Por otro lado, y quizá de forma complementaria, se ha discutido mucho sobre los beneficios que tiene una dieta rica en vitaminas, coenzimas y otros compuestos (por ejemplo, creatina, coenzima Q10 y etil-EPA) pero no existen datos clínicos que lo hayan podido probar. Durante los últimos estadios de la enfermedad, se produce una importante pérdida de peso y sería necesaria una dieta rica en calorías. Es de gran ayuda consultar a un nutricionista.

VIDA COTIDIANA
Un resultado positivo para EH puede cambiar su vida en muchos aspectos. Por ejemplo, puede afectar a su decisión de tener hijos, de planificar el futuro, de buscar una vivienda adecuada, modificar el orden de sus prioridades, etc. Puede resultarle más difícil conseguir una hipoteca, un seguro de vida o un seguro sanitario. Por lo tanto, a las personas con riesgo de EH se les aconseja que tomen este tipo de decisiones que afectan a su vida futura antes de someterse al análisis predictivo o antes de que los síntomas aparezcan y se realice el diagnóstico de la enfermedad.
La EH irá afectando de forma progresiva su habilidad para vivir de manera independiente. Le va a resultar más difícil realizar su trabajo, actividades sociales y, en general, las de la vida diaria. Según vaya avanzando la enfermedad necesitará más ayuda y se hará más dependiente de otras personas, como familiares, profesionales de la salud y asistentes sociales. Como ejemplo, en algunos países es obligatorio informar a las autoridades de que ha sido diagnosticado de una enfermedad que puede afectar a su capacidad para conducir. Algunas veces, a las personas que están en los primeros estadios de la enfermedad se les conceden permisos de conducción que se renuevan en un período más corto de tiempo.

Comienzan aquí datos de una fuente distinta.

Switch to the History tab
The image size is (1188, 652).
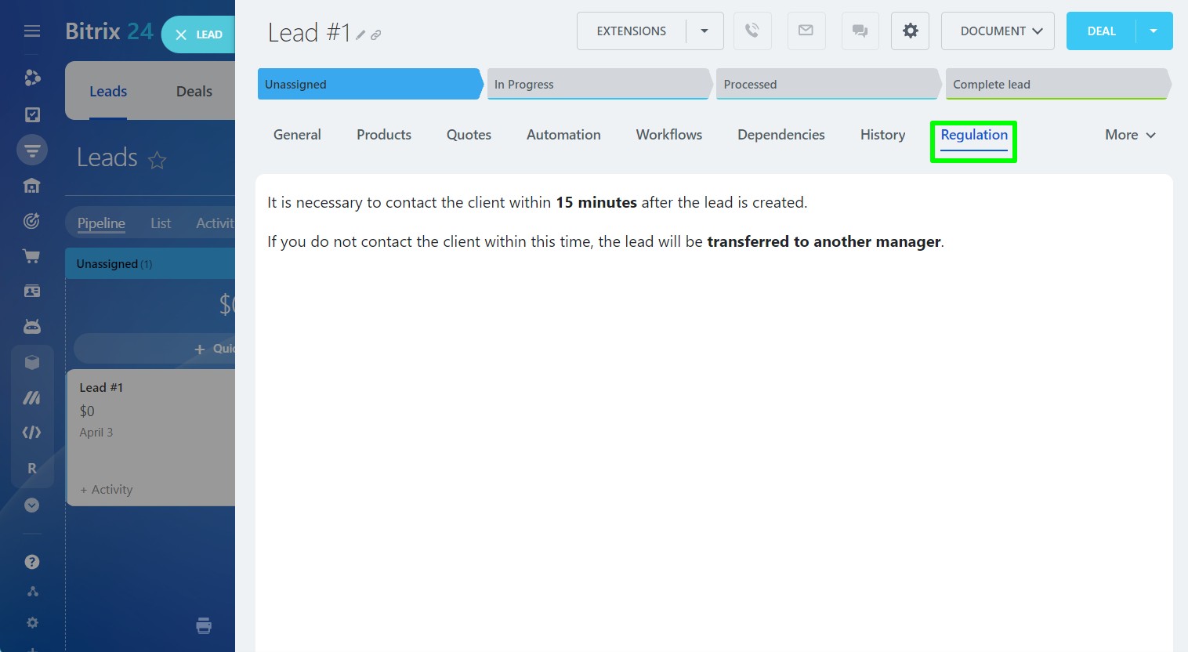tap(882, 135)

Muchos pacientes y cuidadores de EH consideran que los problemas conductuales son más complicados que las dificultades motoras o cognitivas. Entre los primeros se incluyen especialmente la depresión, la apatía, la ansiedad, la irritabilidad y las conductas obsesivo-compulsivas. Además de eso, los problemas cognitivos pueden tener también un gran impacto en la vida diaria. La EH afecta a ciertas regiones del cerebro que normalmente controlan la planificación de tareas para el futuro (funciones ejecutivas) y la capacidad de concentrarse en más de una tarea al mismo tiempo (flexibilidad cognitiva). Por lo tanto, los pacientes con EH pueden verse sobrepasados a la hora de realizar actividades o tener dificultades para prestar atención y adaptarse a situaciones cambiantes. Además, los problemas del sueño pueden afectar la vida familiar, ya sea por una carencia del mismo durante la noche o por un exceso a lo largo del día.

Las estrategias para enfrentarse a la EH han de diseñarse de forma individual teniendo en cuenta a la persona afecta, el estadio de la enfermedad y el contexto familiar. Dado que la esta dolencia progresa muy lentamente, tenemos tiempo para ir adaptándonos a los cambios que produce. Con un mejor conocimiento de las limitaciones cognitivas y conductuales es más fácil poder desarrollar estrategias que nos permitan habituarnos mejor a los cambios y mantener una atmósfera acogedora y una relación agradable con las personas que padecen EH. También puede solicitar información importante y consejos valiosos tanto a los especialistas en EH como a las organizaciones de autoayuda que haya en su país, o región.